Continue the forum post below about speeding up mcxlab simulations, picking up right after its last line.

====== Provided text

Potential speed increase

324 views
Skip to first unread message

Robin van Zutphen

unread,
Oct 31, 2024, 9:34:57 AM10/31/24
to mcx-users

Dear Dr. Fang,

I am currently working on a research project that requires running a large number of mcxlab simulations. Given the broad range of optical properties and source/detector configurations we need to test, the estimated runtime is several months. We have already minimized the number of required simulations, and simply reducing the number of launched photons is not an option, as we have determined a necessary photon count to ensure negligible statistical error. Furthermore, we intend to apply weighting afterward for different absorption values and therefore run the initial simulation with μ_a = 0, so setting cfg.minenergy also does not help. Thus, we are hoping there might be further optimizations to reduce runtime.

In our simulations, we are only interested in storing detected photon information. Flux and trajectory data are unnecessary for our analysis. Although we have already minimized the simulation volume resolution, the resulting speed improvement was marginal. This has led us to wonder if there might be additional calculations—either in settings or within the source code—that we could suppress to enhance simulation speed, given that our sole interest is the det.data output.

To provide a clearer picture of our approach, I’ve included some matlab code below that outlines the core of our simulation setup. Any guidance on potential optimizations to reduce runtime would be greatly appreciated.

Kind regards,
Robin

% Basic pencil beam simulation to calculate the reflectance as a function of radial distance later on for different absorption and detector sizes (SFR)

============
====== Information shown

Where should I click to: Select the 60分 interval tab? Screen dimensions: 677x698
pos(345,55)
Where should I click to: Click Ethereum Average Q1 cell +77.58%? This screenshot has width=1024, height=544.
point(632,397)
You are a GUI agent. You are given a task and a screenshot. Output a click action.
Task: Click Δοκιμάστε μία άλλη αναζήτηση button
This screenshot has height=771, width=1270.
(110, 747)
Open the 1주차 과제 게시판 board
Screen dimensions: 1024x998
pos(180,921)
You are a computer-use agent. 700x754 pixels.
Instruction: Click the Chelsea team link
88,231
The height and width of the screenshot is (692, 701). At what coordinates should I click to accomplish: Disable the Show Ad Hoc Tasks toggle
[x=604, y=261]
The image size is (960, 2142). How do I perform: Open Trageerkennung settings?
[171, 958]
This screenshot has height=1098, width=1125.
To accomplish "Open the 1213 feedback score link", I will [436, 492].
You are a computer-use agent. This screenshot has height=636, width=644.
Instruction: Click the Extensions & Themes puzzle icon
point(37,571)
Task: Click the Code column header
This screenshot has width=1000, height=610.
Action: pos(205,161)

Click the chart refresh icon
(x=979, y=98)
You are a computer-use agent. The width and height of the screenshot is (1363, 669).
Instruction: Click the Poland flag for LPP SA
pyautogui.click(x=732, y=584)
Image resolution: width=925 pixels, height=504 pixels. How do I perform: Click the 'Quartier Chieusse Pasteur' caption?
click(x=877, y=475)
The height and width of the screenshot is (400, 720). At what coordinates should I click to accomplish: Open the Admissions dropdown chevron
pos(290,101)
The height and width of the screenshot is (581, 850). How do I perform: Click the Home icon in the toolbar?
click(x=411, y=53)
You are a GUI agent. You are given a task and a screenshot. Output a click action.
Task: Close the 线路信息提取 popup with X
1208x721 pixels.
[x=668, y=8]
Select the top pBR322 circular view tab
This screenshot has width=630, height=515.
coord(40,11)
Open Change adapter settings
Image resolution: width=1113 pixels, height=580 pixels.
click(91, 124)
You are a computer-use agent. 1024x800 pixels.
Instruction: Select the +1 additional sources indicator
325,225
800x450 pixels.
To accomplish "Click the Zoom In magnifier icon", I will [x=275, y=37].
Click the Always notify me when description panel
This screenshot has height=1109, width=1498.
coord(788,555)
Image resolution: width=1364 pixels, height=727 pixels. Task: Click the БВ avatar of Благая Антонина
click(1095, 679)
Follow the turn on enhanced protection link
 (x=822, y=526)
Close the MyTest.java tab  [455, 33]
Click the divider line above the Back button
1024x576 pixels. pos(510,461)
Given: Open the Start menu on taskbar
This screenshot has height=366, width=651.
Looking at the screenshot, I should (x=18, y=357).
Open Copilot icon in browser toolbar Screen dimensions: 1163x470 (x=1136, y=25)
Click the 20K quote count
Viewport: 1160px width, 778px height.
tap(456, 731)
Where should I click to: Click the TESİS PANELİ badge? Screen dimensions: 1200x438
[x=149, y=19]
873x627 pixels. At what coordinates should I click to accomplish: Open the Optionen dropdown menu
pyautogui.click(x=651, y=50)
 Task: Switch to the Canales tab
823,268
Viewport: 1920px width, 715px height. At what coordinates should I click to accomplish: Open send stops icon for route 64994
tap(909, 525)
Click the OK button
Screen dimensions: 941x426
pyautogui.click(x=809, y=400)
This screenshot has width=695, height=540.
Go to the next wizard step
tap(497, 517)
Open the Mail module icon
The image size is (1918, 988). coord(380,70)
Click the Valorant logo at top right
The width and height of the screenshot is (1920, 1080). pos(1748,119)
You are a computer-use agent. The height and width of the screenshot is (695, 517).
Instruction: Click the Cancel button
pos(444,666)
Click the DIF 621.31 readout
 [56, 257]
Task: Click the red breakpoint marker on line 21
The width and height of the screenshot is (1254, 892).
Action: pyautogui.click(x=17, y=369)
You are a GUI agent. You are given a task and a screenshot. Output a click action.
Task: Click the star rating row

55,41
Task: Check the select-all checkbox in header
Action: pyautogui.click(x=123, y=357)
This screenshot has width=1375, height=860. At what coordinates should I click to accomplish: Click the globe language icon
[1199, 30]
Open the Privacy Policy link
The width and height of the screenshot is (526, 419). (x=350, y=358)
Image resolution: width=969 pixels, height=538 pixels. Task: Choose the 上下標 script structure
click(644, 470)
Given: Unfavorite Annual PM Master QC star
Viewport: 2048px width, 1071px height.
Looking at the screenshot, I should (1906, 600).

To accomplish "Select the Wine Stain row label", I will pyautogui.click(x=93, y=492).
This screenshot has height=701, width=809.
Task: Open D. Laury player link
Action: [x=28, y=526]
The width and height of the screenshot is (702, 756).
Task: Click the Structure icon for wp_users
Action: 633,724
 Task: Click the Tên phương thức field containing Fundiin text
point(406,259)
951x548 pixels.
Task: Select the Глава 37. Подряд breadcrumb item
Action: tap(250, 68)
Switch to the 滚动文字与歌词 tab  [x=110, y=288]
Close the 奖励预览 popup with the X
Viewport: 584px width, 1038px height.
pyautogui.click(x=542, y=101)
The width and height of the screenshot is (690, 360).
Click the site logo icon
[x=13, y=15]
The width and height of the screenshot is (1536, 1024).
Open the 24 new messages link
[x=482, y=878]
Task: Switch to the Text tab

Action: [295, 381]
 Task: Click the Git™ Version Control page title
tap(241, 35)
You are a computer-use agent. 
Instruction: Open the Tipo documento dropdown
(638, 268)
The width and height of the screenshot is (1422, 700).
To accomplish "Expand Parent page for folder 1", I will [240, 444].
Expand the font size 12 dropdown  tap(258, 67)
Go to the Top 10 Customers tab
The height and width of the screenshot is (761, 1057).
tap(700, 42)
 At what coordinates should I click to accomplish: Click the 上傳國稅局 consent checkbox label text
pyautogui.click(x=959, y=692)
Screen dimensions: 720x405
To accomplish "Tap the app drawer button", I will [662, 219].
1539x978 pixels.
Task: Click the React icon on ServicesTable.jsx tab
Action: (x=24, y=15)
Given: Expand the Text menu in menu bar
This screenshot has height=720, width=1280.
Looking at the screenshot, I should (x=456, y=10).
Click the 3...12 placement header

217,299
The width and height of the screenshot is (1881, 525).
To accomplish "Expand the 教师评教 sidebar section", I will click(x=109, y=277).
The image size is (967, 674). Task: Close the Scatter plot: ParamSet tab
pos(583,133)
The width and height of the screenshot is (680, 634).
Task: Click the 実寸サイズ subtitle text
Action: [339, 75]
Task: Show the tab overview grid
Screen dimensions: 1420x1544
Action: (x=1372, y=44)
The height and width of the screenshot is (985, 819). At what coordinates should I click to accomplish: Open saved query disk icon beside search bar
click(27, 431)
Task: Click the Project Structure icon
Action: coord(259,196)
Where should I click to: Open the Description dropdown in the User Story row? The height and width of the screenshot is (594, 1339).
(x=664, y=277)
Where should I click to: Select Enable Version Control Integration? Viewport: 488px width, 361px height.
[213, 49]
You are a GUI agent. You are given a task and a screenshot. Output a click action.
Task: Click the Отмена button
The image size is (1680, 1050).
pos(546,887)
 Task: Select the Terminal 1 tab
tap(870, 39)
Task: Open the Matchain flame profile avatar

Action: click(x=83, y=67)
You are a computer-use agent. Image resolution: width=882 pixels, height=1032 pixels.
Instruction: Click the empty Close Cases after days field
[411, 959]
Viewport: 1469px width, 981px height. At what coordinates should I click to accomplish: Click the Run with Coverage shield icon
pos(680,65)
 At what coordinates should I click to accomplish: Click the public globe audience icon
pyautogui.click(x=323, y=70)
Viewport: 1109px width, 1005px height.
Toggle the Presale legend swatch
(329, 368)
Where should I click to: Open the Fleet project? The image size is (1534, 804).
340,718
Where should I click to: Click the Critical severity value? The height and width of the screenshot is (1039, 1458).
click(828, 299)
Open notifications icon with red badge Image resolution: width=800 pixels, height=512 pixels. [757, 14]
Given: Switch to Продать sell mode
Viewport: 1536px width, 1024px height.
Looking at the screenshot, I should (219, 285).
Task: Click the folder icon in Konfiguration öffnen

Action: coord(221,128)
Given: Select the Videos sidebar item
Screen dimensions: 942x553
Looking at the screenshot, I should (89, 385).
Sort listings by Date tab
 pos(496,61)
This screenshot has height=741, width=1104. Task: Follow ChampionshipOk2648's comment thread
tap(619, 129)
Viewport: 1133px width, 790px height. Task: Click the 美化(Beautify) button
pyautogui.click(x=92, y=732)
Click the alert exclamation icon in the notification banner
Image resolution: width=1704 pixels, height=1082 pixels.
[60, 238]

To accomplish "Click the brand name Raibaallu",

============

- _Written answer_
% General params

cfg.nphoton         = 1e8;

cfg.vol             = uint8(ones(60,60,60)); % Not reduced here

cfg.unitinmm        = 1;

cfg.gpuid           = 1;

cfg.autopilot       = 1;

cfg.tstart          = 0;

cfg.tend            = 5e-9;

cfg.tstep           = 5e-9;

cfg.isreflect       = 0;


% Sim specific settings
% Different phasefunctions not included here

mu_sp = 5; % per mm

NA = 0.22; 


% General source and detector params

cfg.issrcfrom0      = 1;

cfg.respin          = 1;

cfg.srctype         = 'pencil';

cfg.srcpos          = [30 30 0];

cfg.srcdir          = [0 0 1];

cfg.bc              = 'aa_aaa001000';

cfg.maxdetphoton    = cfg.nphoton;

cfg.maxjumpdebug    = 1e5;             

cfg.savedetflag     = 'dspxv';

max_NA   = NA; 

theta_acc_max = asin(max_NA / 1.35);    

cfg.angleinvcdf = linspace(0, asin(max_NA / 1.35) / pi, 5);



  

cfg.prop = [0 0 1 1; 0 mu_sp / (1 - 0.9) 0.9 1.35]; 


cfg.seed = -1; 


[~, det, ~, ~, ~] = mcxlab(cfg);


r_max = fiber_diameter;  % Not defined here

r_tmp = sqrt(sum((tmp_det.p(:, 1:2) - cfg.srcpos(1:2)).^2, 2));   

det.data(:, r_tmp > r_max) = [];  % Drop outside radius


% Remove photons outside acceptance angle

tmp_angles = acos(-(tmp_det.data(9, :)));

det.data(:, tmp_angles > theta_acc_max) = [];


save(‘detected photons’, ‘det.data’)


Fang, Qianqian

unread,
Nov 3, 2024, 12:45:14 PM11/3/24
to mcx-users
Sorry for the delayed response, have been quite busy.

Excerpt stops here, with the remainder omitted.